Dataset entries
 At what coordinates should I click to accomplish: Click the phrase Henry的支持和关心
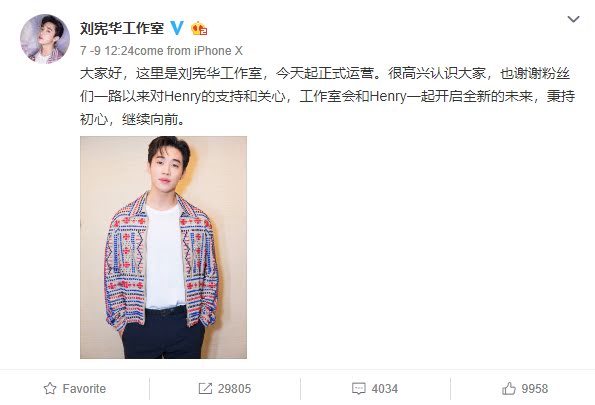point(225,97)
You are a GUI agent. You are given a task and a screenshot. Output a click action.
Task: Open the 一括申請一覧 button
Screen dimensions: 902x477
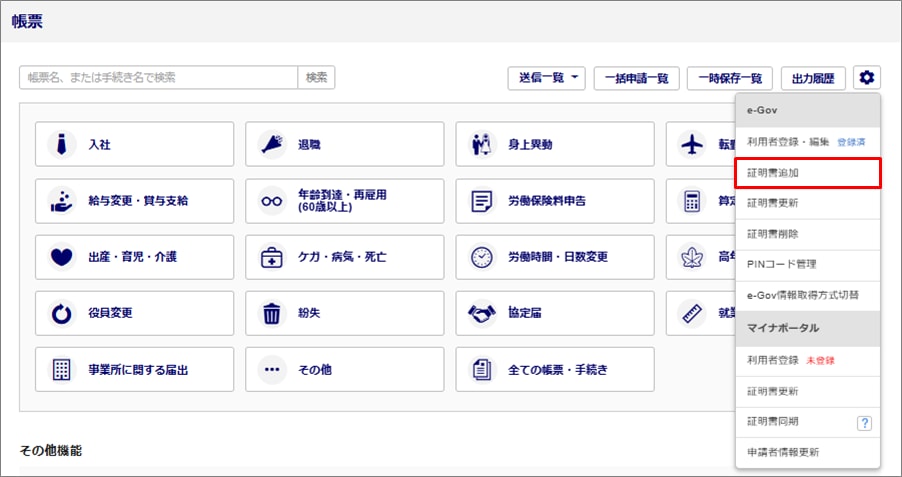[637, 78]
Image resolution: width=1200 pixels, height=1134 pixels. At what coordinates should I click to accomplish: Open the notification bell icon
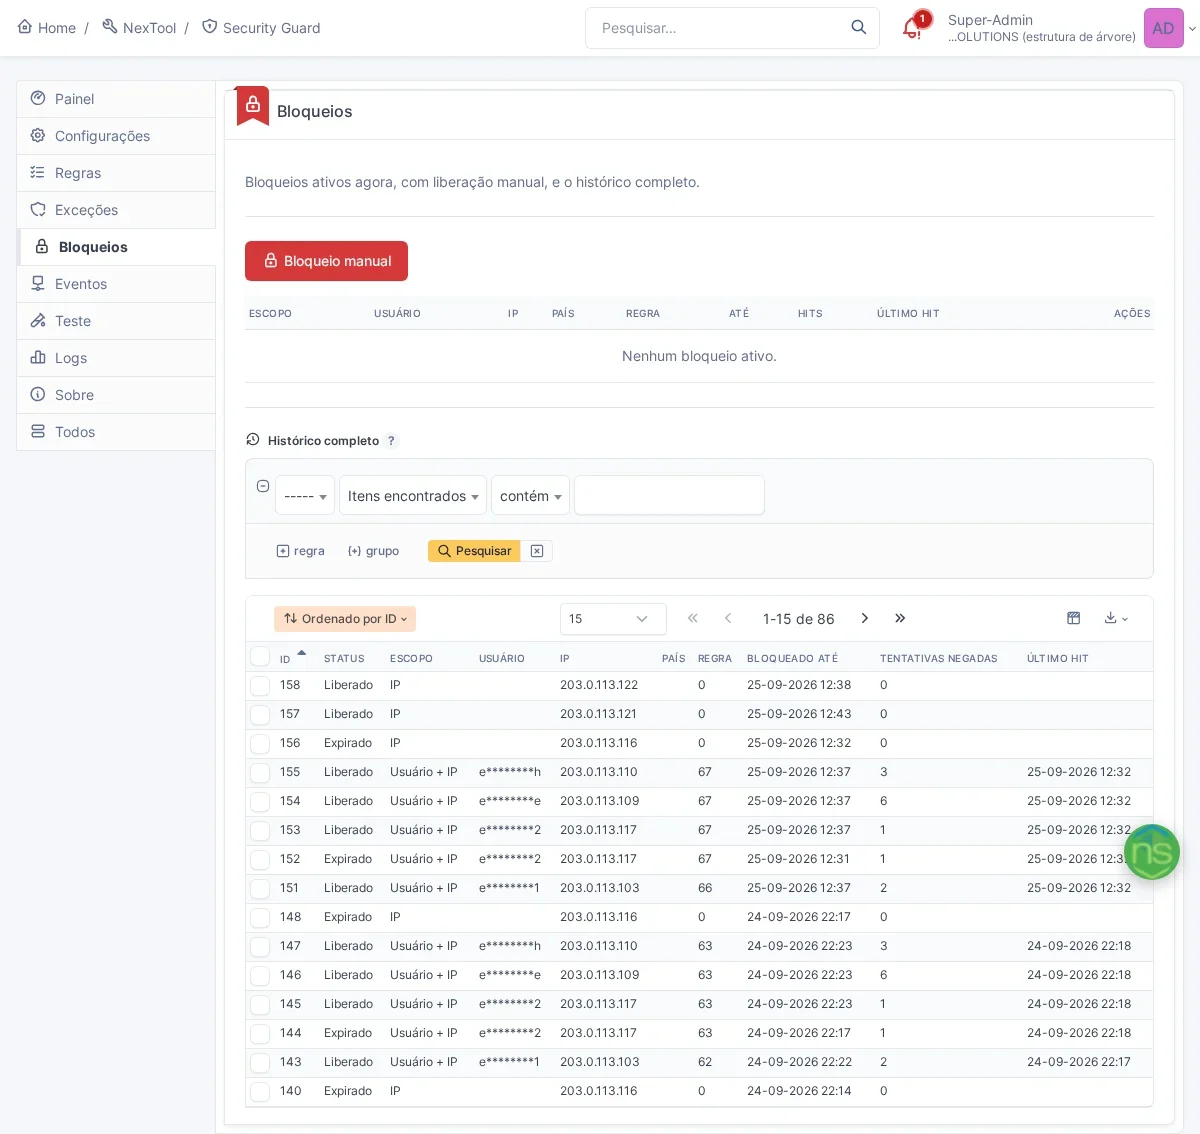tap(912, 28)
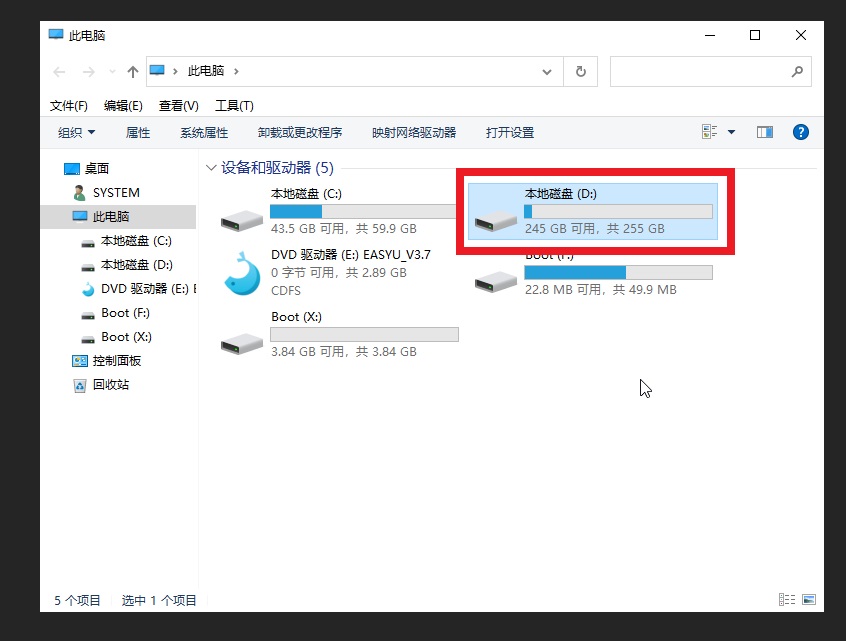Select Boot (F:) drive in main pane

point(496,280)
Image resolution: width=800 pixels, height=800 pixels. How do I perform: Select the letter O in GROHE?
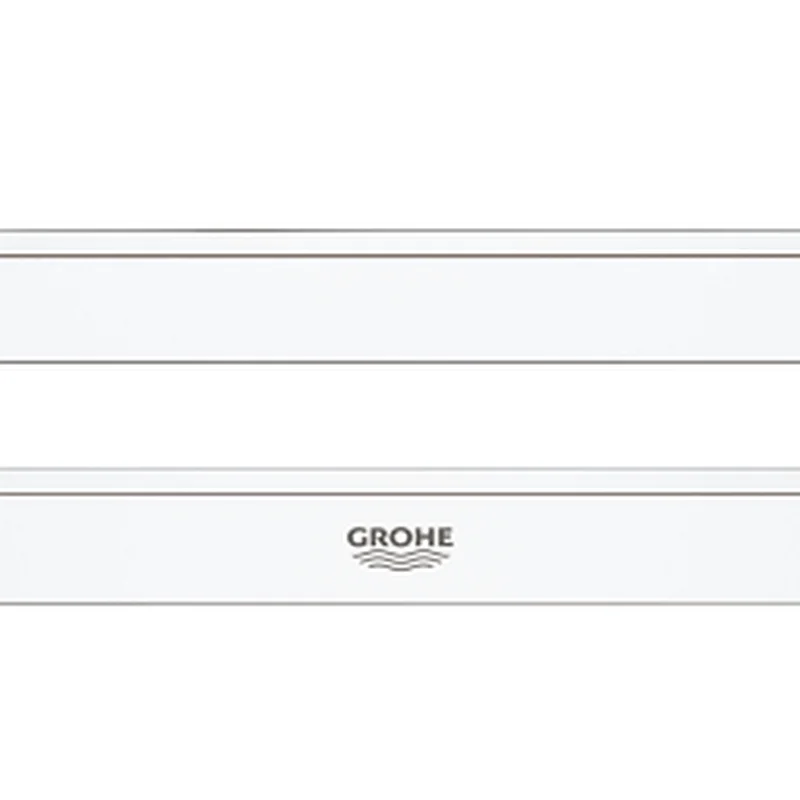(x=401, y=538)
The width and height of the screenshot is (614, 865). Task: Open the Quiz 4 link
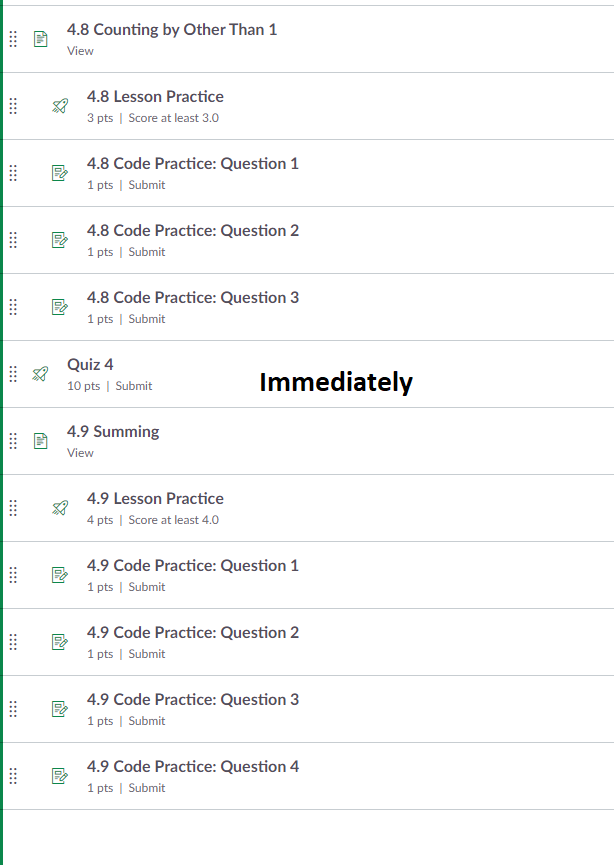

**Brief**: Would you filter the records and copy out each line containing "screenshot"?

**Solution for this task**:
You are a GUI agent. You are given a task and a screenshot. Output a click action.
The width and height of the screenshot is (614, 865). Task: Open the Quiz 4 link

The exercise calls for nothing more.